If your blood pressure is normal—keep doing what you’re doing (follow a balanced diet and get regular exercise). If your blood pressure is elevated and you aren’t proactively trying to control it, you’ll most likely develop high blood pressure. If you have high blood pressure (hypertension stage 1 and 2) your doctor is most likely treating it with medications (or a combo of medications) and strongly encouraging lifestyle changes.
If your blood pressure is suddenly above 180/120, wait five minutes, test it again and if it’s still high, call your doctor immediately. If your blood pressure is 180/120 and you’re having chest pain, shortness of breath, back pain, numbness/weakness, change in vision or speech, call 911 immediately.
What are the symptoms of high blood pressure?
Despite what a lot of people think, nervousness, sweating, or feeling flushed or dizzy are not symptoms of high blood pressure, that’s why it’s called a silent killer. While high blood pressure usually has no symptoms, it does increase your risk for heart attack, stroke, heart failure, kidney disease or failure, vision loss, sexual dysfunction, angina, or peripheral artery disease. The higher your blood pressure, the more your risk increases.
Fact vs. fiction
People make a lot of assumptions about high blood pressure; here are a few facts.
- Even if high blood pressure runs in your family, you can avoid it yourself with proper lifestyle choices (balanced diet, regular exercise).
- Even if you don’t use table salt, that doesn’t mean you’re controlling your sodium intake (sodium can increase blood pressure). Read labels—most processed foods contain a lot of sodium.
- All salts are created equal when it comes to sodium content—using kosher or sea salt rather than table salt doesn’t make a difference.
- Just because you feel fine doesn’t mean you are fine (remember, silent killer). Get your blood pressure checked.
- Just because your doctor checks your blood pressure doesn’t mean you shouldn’t also monitor it at home. Home monitoring readings can help your doctor assess your treatment plan.
What can you do about high blood pressure?
- Eat a well-balanced, low-sodium diet (try to limit sodium to less than 1,500 mg a day)
- Follow your treatment plan; see your doctor regularly and take your medications as prescribed.
- Learn how to check your blood pressure at home.
- Stay at a healthy weight. This is especially important if you put on weight around your waist. If you are overweight, losing even 10 pounds can help you lower your blood pressure.
- Try to do moderate aerobic activity at least 2½ hours a week. Or try to do vigorous activity at least 1¼ hours a week.
- If you drink alcohol, drink moderately. Limit alcohol to 2 drinks a day for men and 1 drink a day for women.
- Try to limit the amount of sodium you eat to less than 1,500 mgs a day.
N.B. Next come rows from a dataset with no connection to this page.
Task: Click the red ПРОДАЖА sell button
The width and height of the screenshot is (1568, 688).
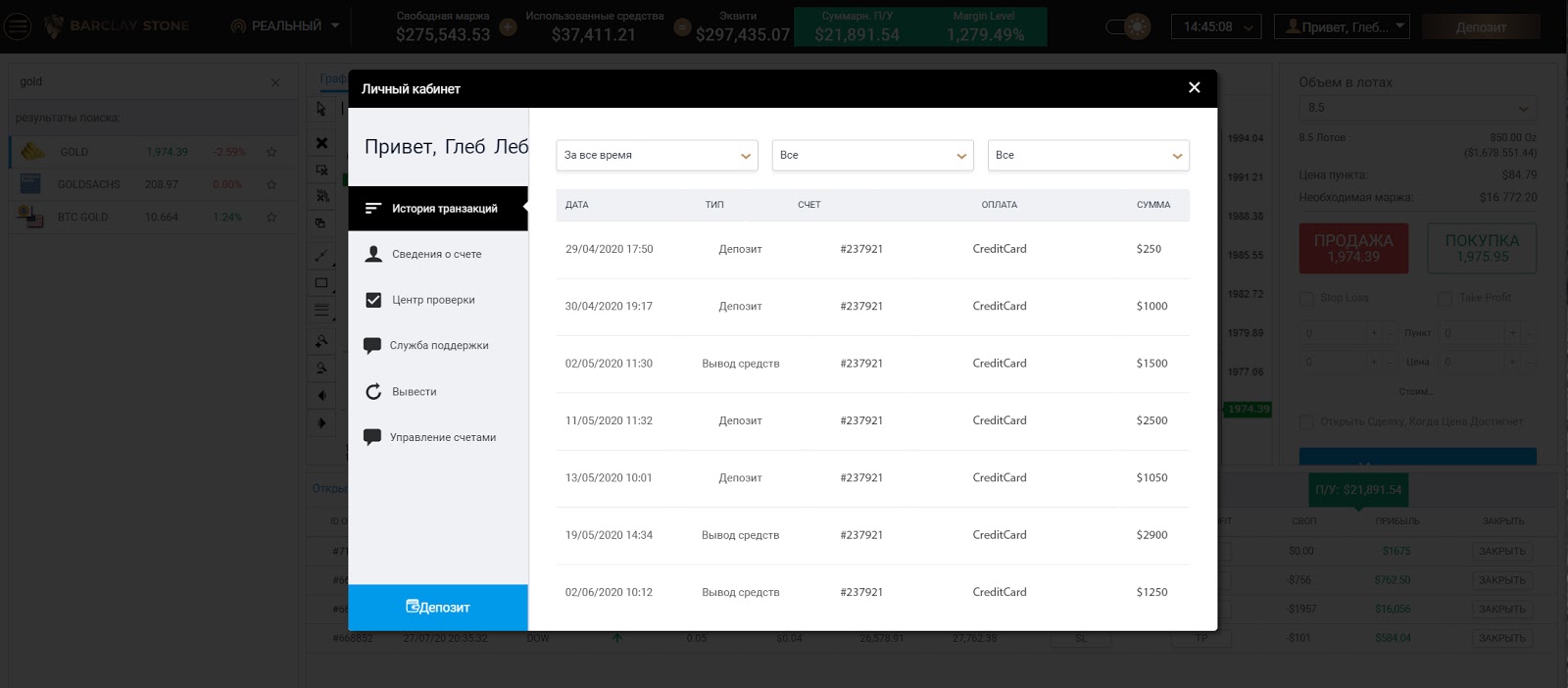Action: tap(1353, 248)
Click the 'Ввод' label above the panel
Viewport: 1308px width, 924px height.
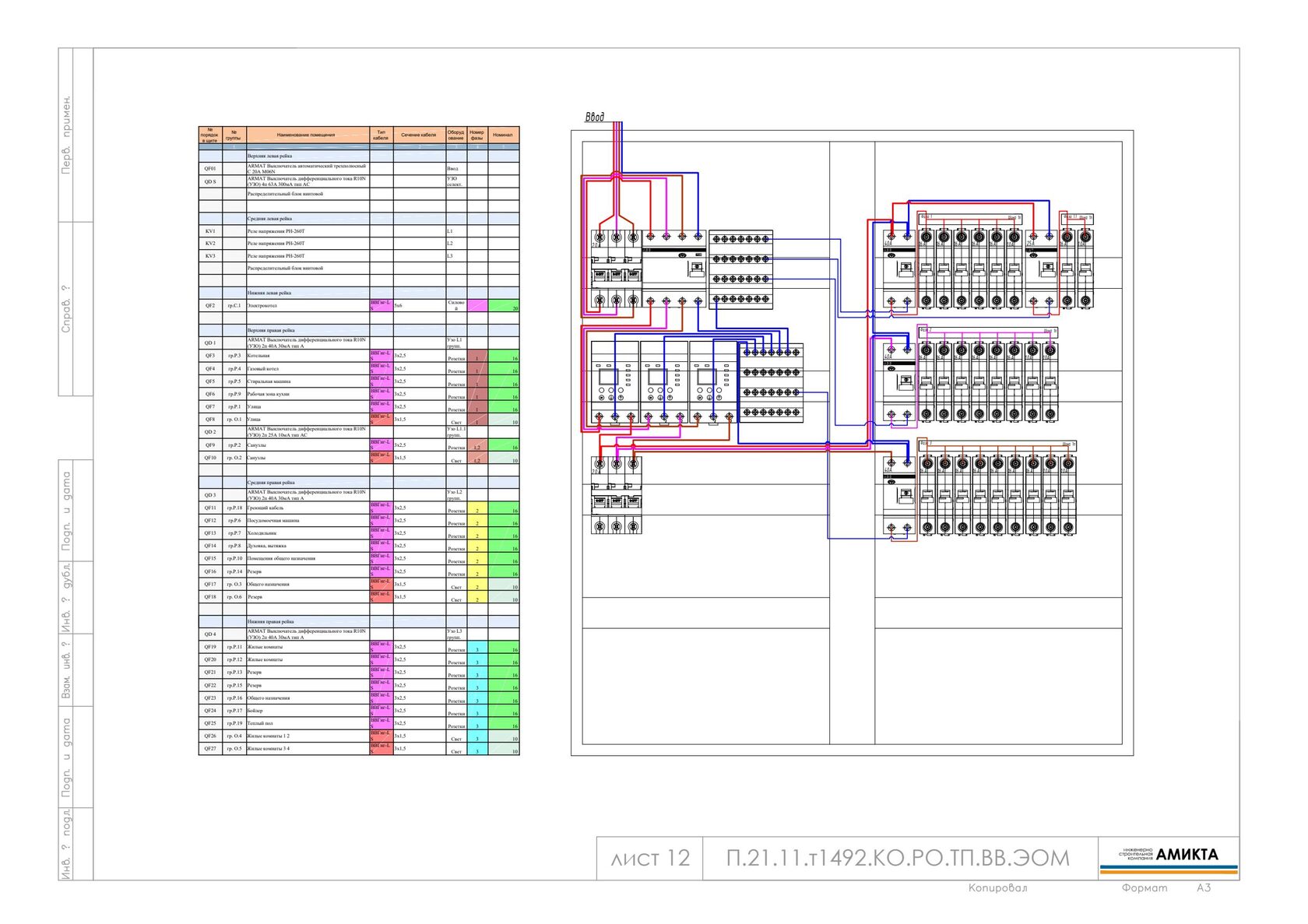click(595, 117)
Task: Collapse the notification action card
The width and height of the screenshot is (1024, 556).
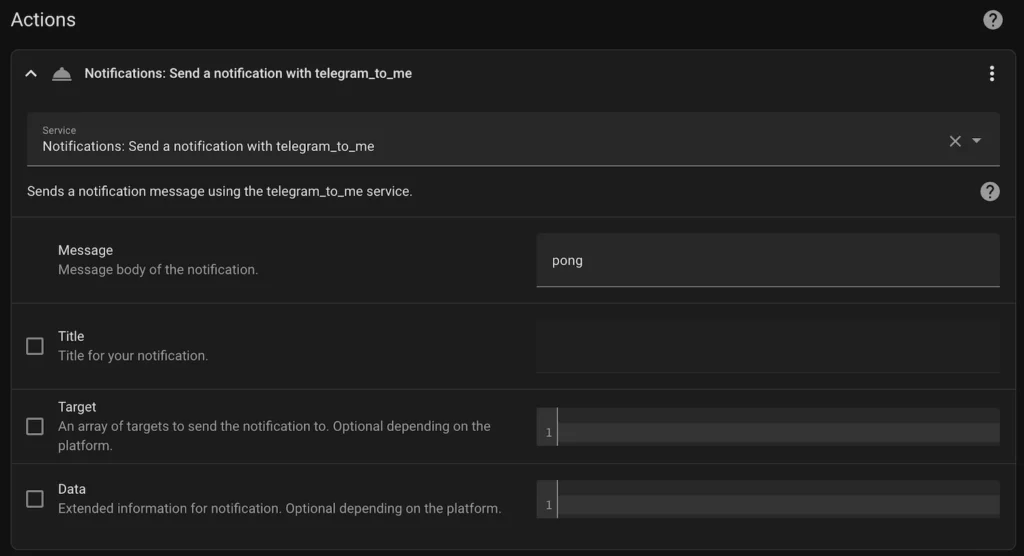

Follow the DASH (Dietary Approaches to Stop Hypertension) eating plan. This plan can help you lower blood pressure. Its focus is on fruits, vegetables, healthy fats, and low-fat dairy foods. This type of eating plan can help you lose weight and lower your risk for heart disease.
- Don’t smoke. Smoking increases your risk for heart attack and stroke. If you need help quitting, talk to your doctor about stop-smoking programs and medicines. These can increase your chances of quitting for good.